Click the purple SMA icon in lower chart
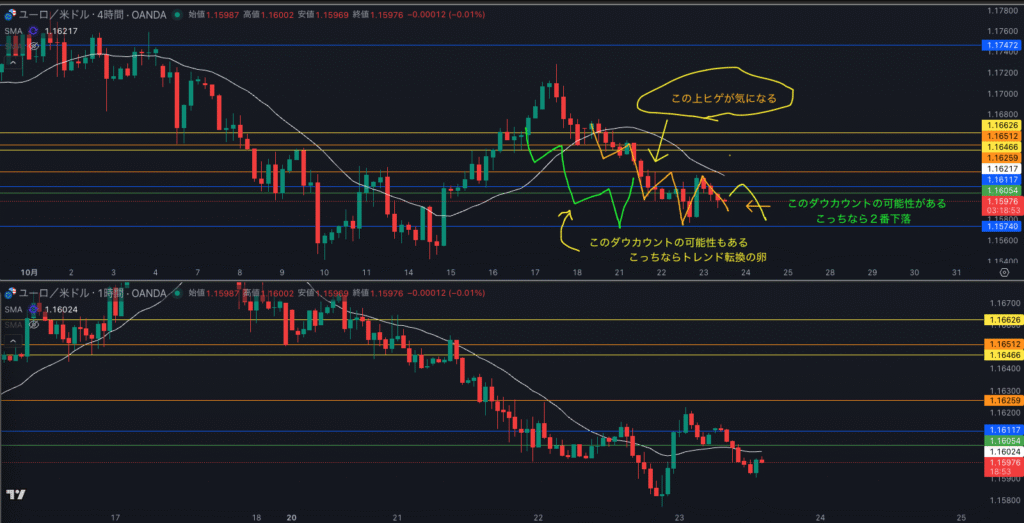The width and height of the screenshot is (1024, 523). point(33,310)
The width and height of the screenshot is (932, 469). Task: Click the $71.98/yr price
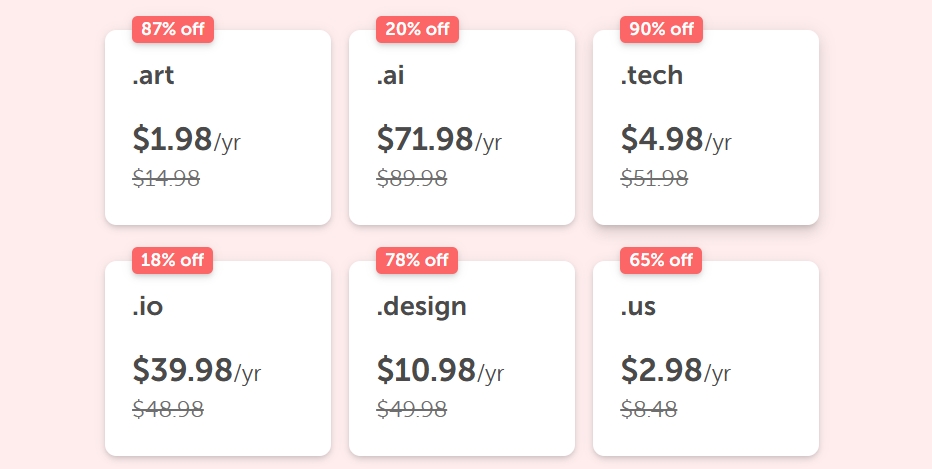pyautogui.click(x=439, y=139)
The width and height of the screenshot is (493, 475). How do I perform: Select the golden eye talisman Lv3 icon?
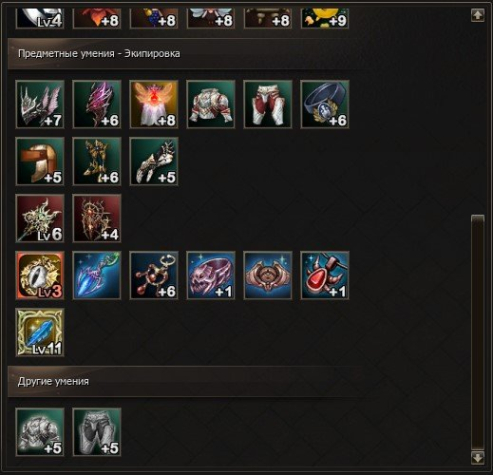pos(40,275)
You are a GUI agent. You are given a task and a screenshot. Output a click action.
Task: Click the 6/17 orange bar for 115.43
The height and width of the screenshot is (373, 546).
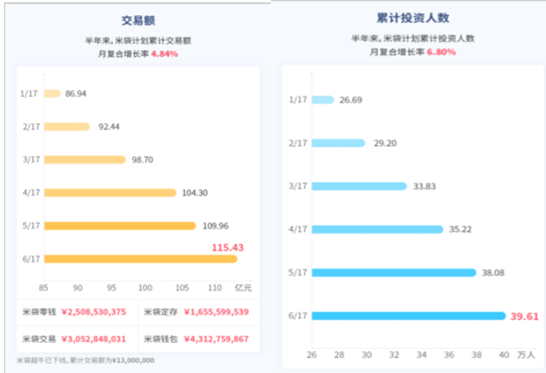(x=141, y=259)
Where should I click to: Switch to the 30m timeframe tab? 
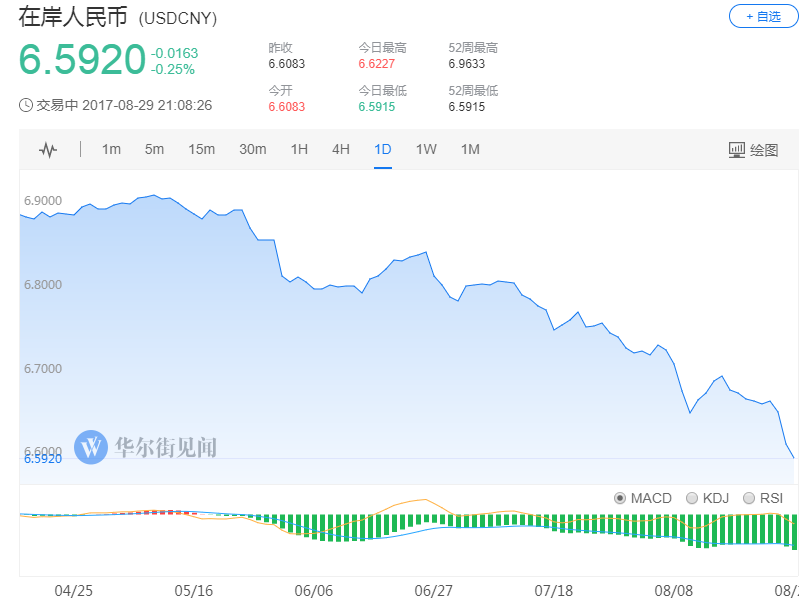[x=252, y=149]
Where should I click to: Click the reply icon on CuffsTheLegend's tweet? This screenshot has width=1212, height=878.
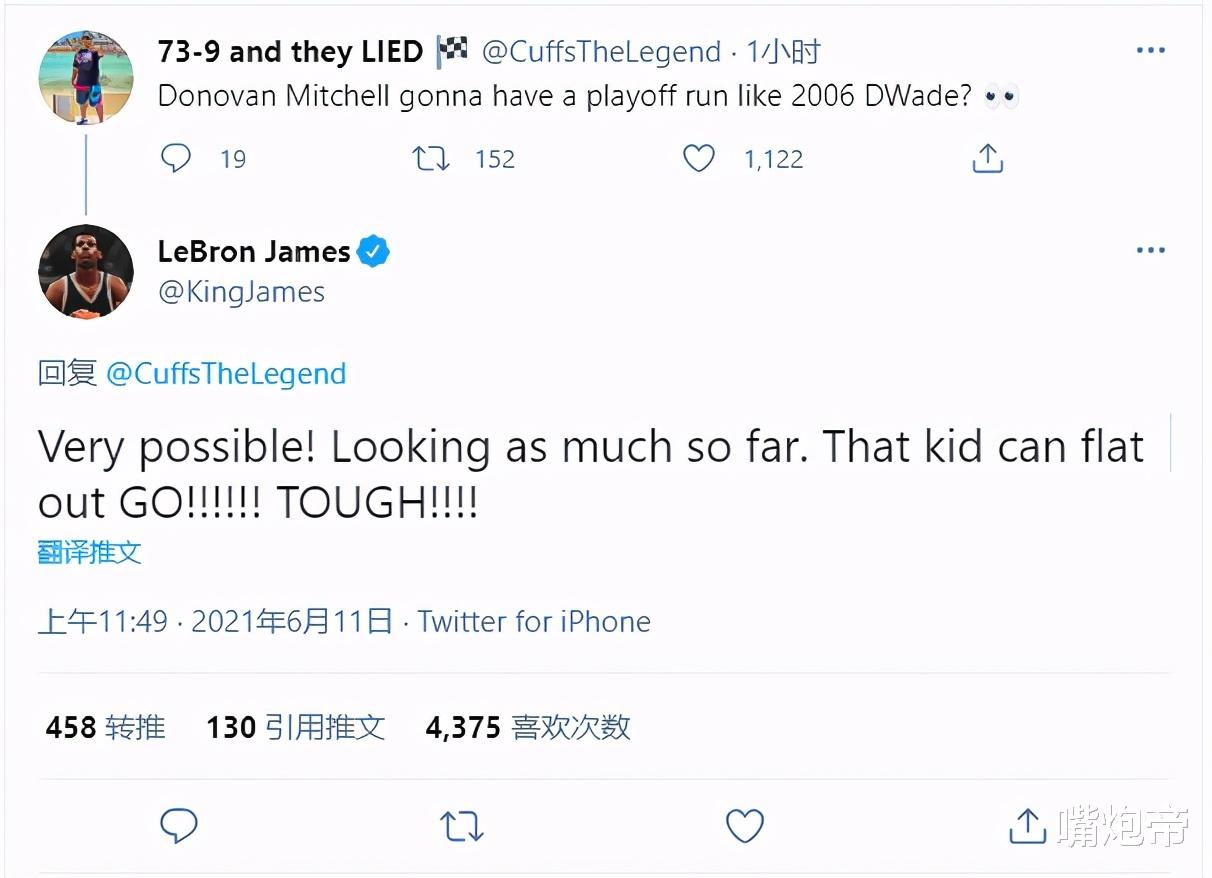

====

> What this task involves
Each record above should be repeated exactly, please, without pictures.

> Task result
Click the purple SMA icon in lower chart
The width and height of the screenshot is (1024, 523). point(33,310)
The width and height of the screenshot is (932, 469). Task: Click the $71.98/yr price
pyautogui.click(x=439, y=139)
The width and height of the screenshot is (493, 475). How do I perform: Select the golden eye talisman Lv3 icon?
pos(40,275)
You are a GUI agent. You are given a task and a screenshot. Output a click action.
Task: Click the 6/17 orange bar for 115.43
The height and width of the screenshot is (373, 546).
(x=141, y=259)
Where should I click to: Switch to the 30m timeframe tab? 
[x=252, y=149]
Where should I click to: Click the reply icon on CuffsTheLegend's tweet? This screenshot has width=1212, height=878.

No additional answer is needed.